Find answers, ask questions, and share your expertise
Celebrating as our community reaches 100,000 members! Thank you!

Compare 2 dataframes and filter results based on date column in spark

Rising Star

I have 2 dataframes in spark as mentioned below.

val test = hivecontext.sql("select max(test_dt) as test_dt from abc");

test: org.apache.spark.sql.DataFrame = [test_dt: string]

val test1 = hivecontext.table("testing");

where test1 has columns like id,name,age,audit_dt

I want to compare these 2 dataframes and filter rows from test1 where audit_dt > test_dt. Somehow I am not able to do that. I am able to compare audit_dt with literal date using lit function but i am not able to compare it with another dataframe column.

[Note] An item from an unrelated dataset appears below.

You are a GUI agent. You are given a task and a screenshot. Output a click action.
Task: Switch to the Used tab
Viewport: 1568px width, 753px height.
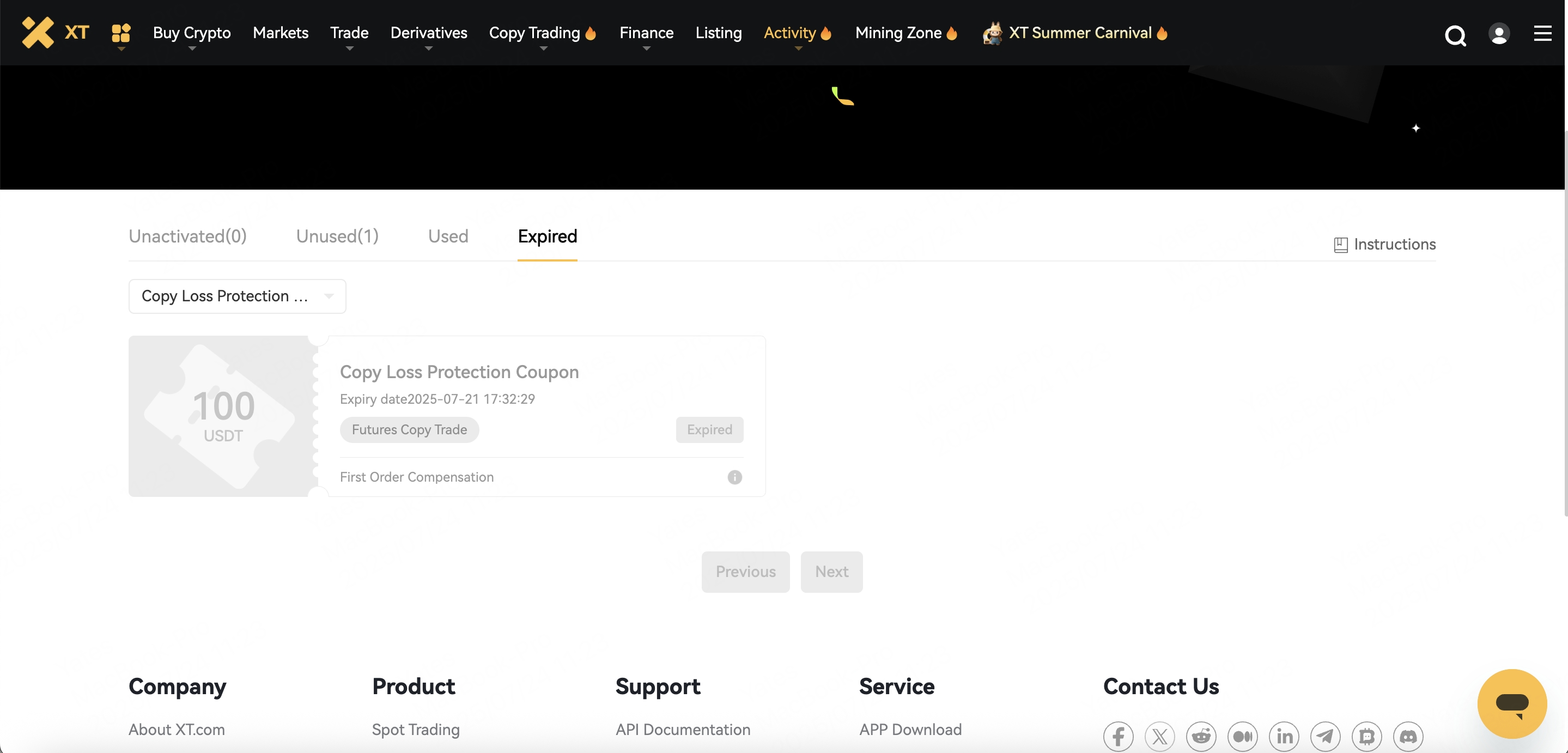click(x=448, y=236)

I am able to compare literal date using lit function as mentioned below

val output = test1.filter(to_date(test1("audit_date")).gt(lit("2017-03-23")))

Can anyone suggest as way to compare it with column of dataframe test?





Using HDP 2.5 with Spark 2 If you defind the code as follows:

val spark = SparkSession .builder .appName("my app") .getOrCreate()

import spark.implicits._

val test = spark.sqlContext.sql("select max (test_dt) as test_dt from abc").as[String]

val test1 = spark.sqlContext.table("testing")

The following two statements will compile

val output2 = test1.filter(test1("audit_date").gt(test).toString())

val output2 = test1.filter(test1("audit_date").gt(test))

of course you can always convert test to String and use the variable in the filter clause.